SIA also employs a full-time physician at the plant. “We made this decision for several reasons. When people get to know someone as an associate or co-worker, they trust him and are more willing to go to him with problems. Also, from a case-management standpoint, we wanted someone who could watch after the employees regularly to make sure that they get the best treatment. We wanted someone who knows our jobs and our people,” Ashton says.


Results outweigh the costs.
Both Ashton and Siwiec say that they believe the work-hardening program is making a difference. “The people who end up getting injured many times aren’t the ones doing the stretching exercises,” says Ashton. He says that although it would be nice to be able to require everyone to exercise on a regular basis to eliminate this problem, the company has reservations about forcing regular exercise on employees, because exercising isn’t a direct job-related duty. “We try to show people the benefits of exercising, but don’t feel that we can mandate it.”

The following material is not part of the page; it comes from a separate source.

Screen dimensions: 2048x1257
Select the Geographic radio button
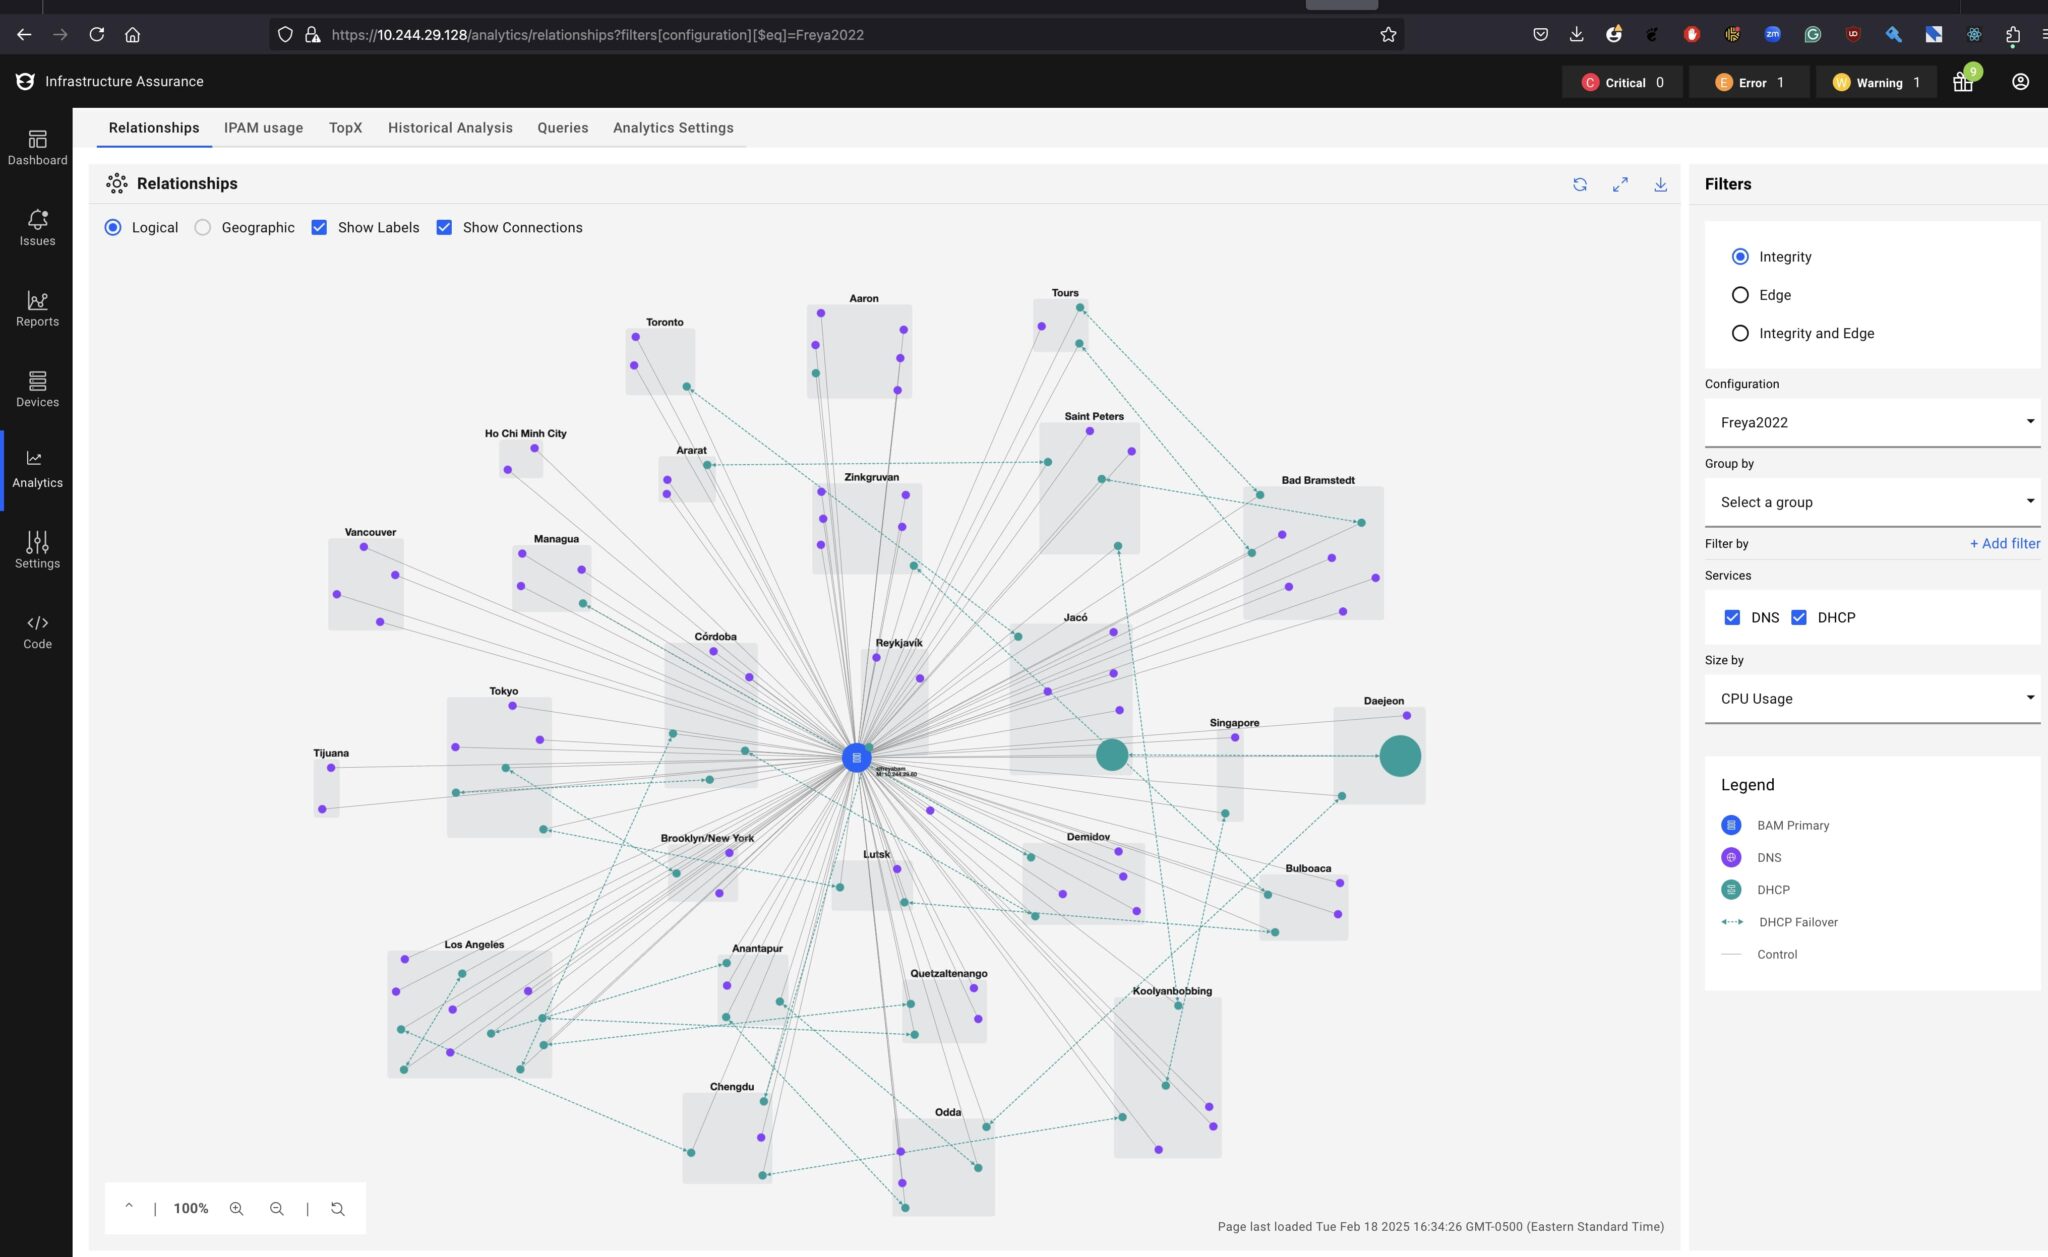pos(203,227)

It’s tough to qualify the program empirically, however. Because the Indiana facility is only a little more than three years old, it hasn’t established standards in every position yet and still is experiencing growth and change. “It has been difficult for us to have any type of stable period during which we could say concretely that it’s making a difference,” Ashton says. The work-hardening program has gone through changes during the four years of its existence.


In addition, because the program began when the plant did, there’s no previous experience with which to compare it. Ashton also says that it’s difficult to compare SIA’s injury rates and severities with data from other plants because there are too many variables. For example, he says that at some companies, employees must work fast on short tasks for long periods of time. At SIA, employees experience a lot of job rotation and work on a variety of tasks.


Ashton, however, does estimate that having the work-hardening program on-site saves the firm approximately 30% to 40% on rehabilitation. In the long run, these savings outweigh the costs of the work-hardening program, which include only the salaries of the exercise physiologist and therapists, and the purchase price of the exercise equipment (between $20,000 and $30,000). The company houses the equipment in the same room as other training material, so there’s no additional cost for space. There also are no costs involved with the morning stretching (except for the tape players).


In addition to the cost benefit, Ashton says that he’s sure that the program affects employee morale. “We’ve received a lot of positive feedback from the associates who use the equipment or get advice from the doctor or the therapists. They’re pretty positive about having the opportunity to do that.”


Personnel Journal, July 1993, Vol. 72, No. 7, pp. 58-62.